Lithosphere (Jan 2022)
Paleoenvironmental Evolution of a Forearc in Response to Forcings by Drainage, Climate, Volcanism, and Tectonics: The Quillagua Depocenter, Chile
Abstract
AbstractThe Late Miocene and Pliocene Quillagua depocenter lake system existed in a forearc basin on the west side of the Andes Mountains in northern Chile, alternating between standing-water and salar conditions. Quaternary incision of the Loa River Canyon resulted in bypass of the prior depositional surface and drainage of groundwater from the abandoned depocenter. Systematic regional geological mapping, 32 new chronological constraints on the strata in the basin, outcrop-scale facies analyses, and geophysical data underpin a revised evaluation of the controls on the lake system. The progressive stages, ages, and causes of the Quaternary destruction of the lake system are reconstructed based on mapped distributions of superficial fluvial sediments, chronological studies of terrace deposits, and landform analysis. The lake system occurred at the junction of small catchments draining the slowly rising western Andean foothills and the large paleo-Loa River catchment draining the Andean volcanic arc, during a time span of intense caldera activity. Small magnitude climate variability affected both the hyperarid low elevation sectors and arid upper sectors of the catchments. By 10 Ma, the regional climate was extremely arid, limiting water and sediment to small amounts, and during the Late Miocene and Pliocene, there was no surface-water outlet to the Pacific.

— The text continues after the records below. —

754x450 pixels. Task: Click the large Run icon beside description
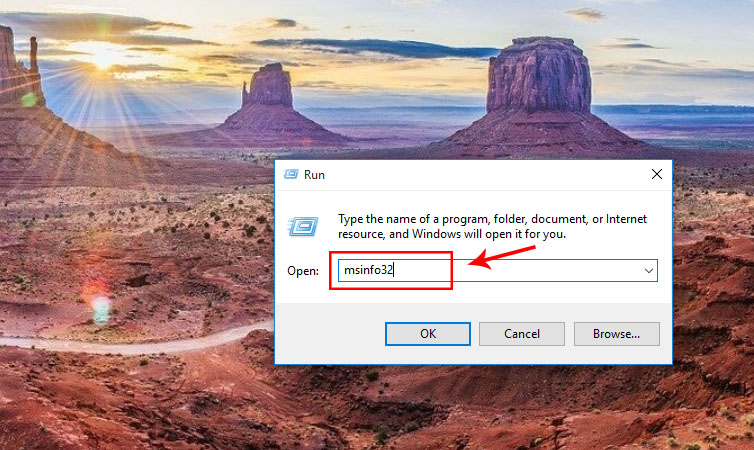click(303, 226)
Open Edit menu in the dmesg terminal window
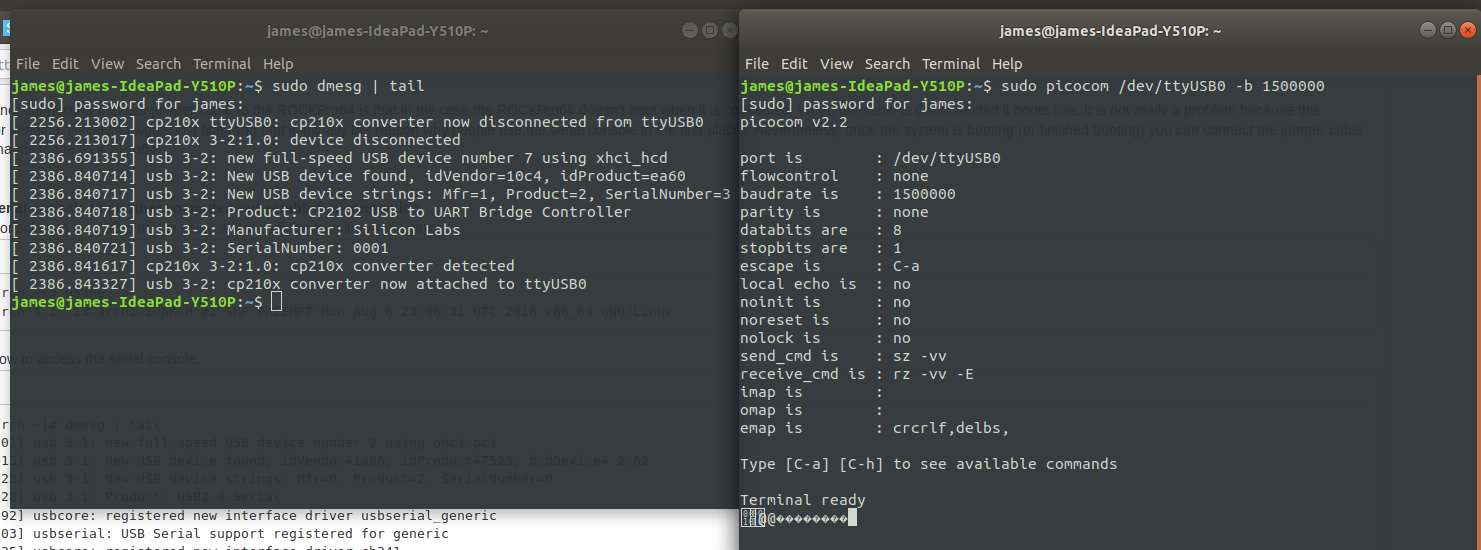Viewport: 1481px width, 550px height. [x=65, y=64]
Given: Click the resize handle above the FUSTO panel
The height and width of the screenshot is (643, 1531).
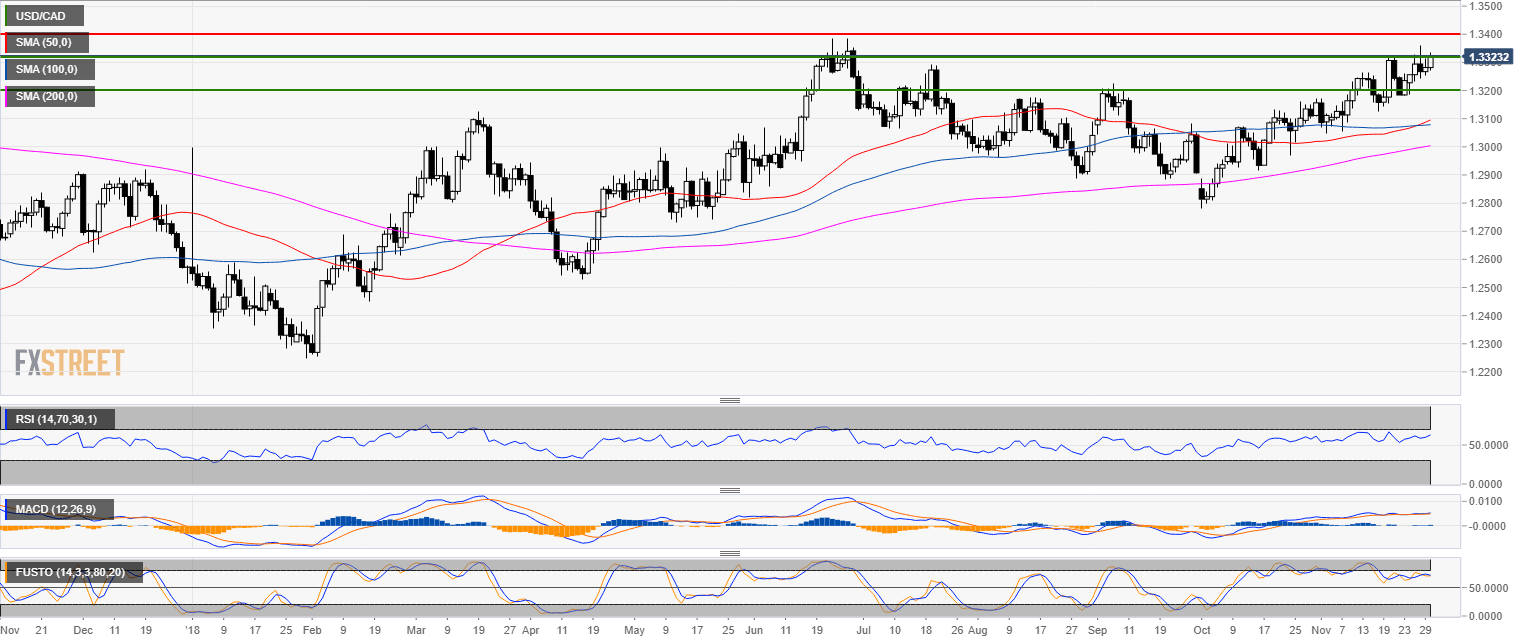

Hydrological variations from 9 to 2.6 Ma led to sediment accumulation in variable lake environments, alternating with long hiatuses. Minor deformation within the Quillagua depocenter shifted the topographic axis and groundwater outlets. Simultaneous headward erosion from the Pacific shore captured the Loa River, which triggered large-magnitude incision that persists today. The progression of surface water environmental change was accompanied by changing composition and amount of surface and groundwater, which determined deposition of primary evaporite minerals, extensive diagenesis, and eventually, complex patterns of dissolution expressed as karst.